Kingsman: El círculo dorado se ha apresurado a seguir el triunfo de su predecesora, puesta a punto desde la confianza ciega de Millar en Vaughn y su co-guionista Jane Goldman. Ocasión para reafirmar un universo libérrimo, esta secuela se ha preocupado principalmente de seguir la lógica del más grande, pero no necesariamente mejor. El esquema se ha fagocitado a sí mismo, propiciando una inflamación que se traduce en una continuación más irregular y en la que la carga subversiva se ha diluido en la reiteración del modelo. En su lugar, han aparecido en escena la concesión y el guiño, la búsqueda fácil de la complicidad entre el palco. Un Elton John triste y prisionero de la supervillana Poppy (Julianne Moore) debería bastarse en fuerza autónoma como chiste de aristas brit, pero Vaughn lo muestra lanzando providenciales patadas voladoras o tirando los tejos a Harry Hart (Colin Firth) para forzar un gag que antes podría pertenecer al humor de sketch, superfluo de la saga Johnny English que a la forjada personalidad de los Kingsman. No es su tono festivo, en absoluto, lo reprochable aquí, pero sí que su dionisiaca naturaleza acabe desechando cualquier tránsito espinoso en favor del gesto replicado.

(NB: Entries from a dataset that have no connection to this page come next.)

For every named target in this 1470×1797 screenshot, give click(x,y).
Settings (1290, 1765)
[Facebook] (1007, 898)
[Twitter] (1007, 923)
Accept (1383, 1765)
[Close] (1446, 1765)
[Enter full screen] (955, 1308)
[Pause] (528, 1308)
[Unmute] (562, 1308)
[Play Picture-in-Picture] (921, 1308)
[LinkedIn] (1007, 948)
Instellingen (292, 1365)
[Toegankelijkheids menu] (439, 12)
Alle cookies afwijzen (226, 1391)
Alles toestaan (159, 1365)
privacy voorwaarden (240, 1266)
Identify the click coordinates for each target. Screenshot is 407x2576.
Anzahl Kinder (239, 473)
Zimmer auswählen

El peso de la transgresión, por tanto, ha terminado diluyéndose demasiado pronto en una inercia de franquicia. Las imágenes de Kingsman: El círculo dorado se alejan de la ira subversiva de Millar en las viñetas, representada como nunca en la celebérrima matanza de feligreses de una iglesia a manos de un Harry desatado en la primera entrega. A cambio, esta secuela celebra e intensifica la set piece, ofreciendo una espectacular pelea inicial en el interior de un taxi londinense o una batalla final en torno a una picadora en la que el vuelo de la cámara a través de golpes y primerísimos planos confirma el dominio de una caligrafía propia del cine de acción llevada al delirio y remitente a las dinámicas del cómic. Sus logros visuales, sin embargo, no hacen olvidar su abandono a un relato más conformista y menos incorrecto, en el que priman los avatares emocionales de los Kingsman sin que dos horas y media de hinchado metraje sirvan para entrar en ellos en profundidad. Tampoco la colección de estrellas invitadas, desde Julianne Moore a Channing Tatum pasando por Halle Berry o Jeff Bridges, implican poco más que una ampliación cool de una galería de personajes que se sobraban en carisma. Esta nueva aventura, en definitiva, ya no retuerce de forma desafiante los universos hedonistas de Ian Fleming, sino que invita a pensarlos en términos de parodia más bien autocomplaciente, olvidable. Flema inglesa y relucientes trajes de sastrería al servicio de la broma caduca, no de la travesura incendiaria.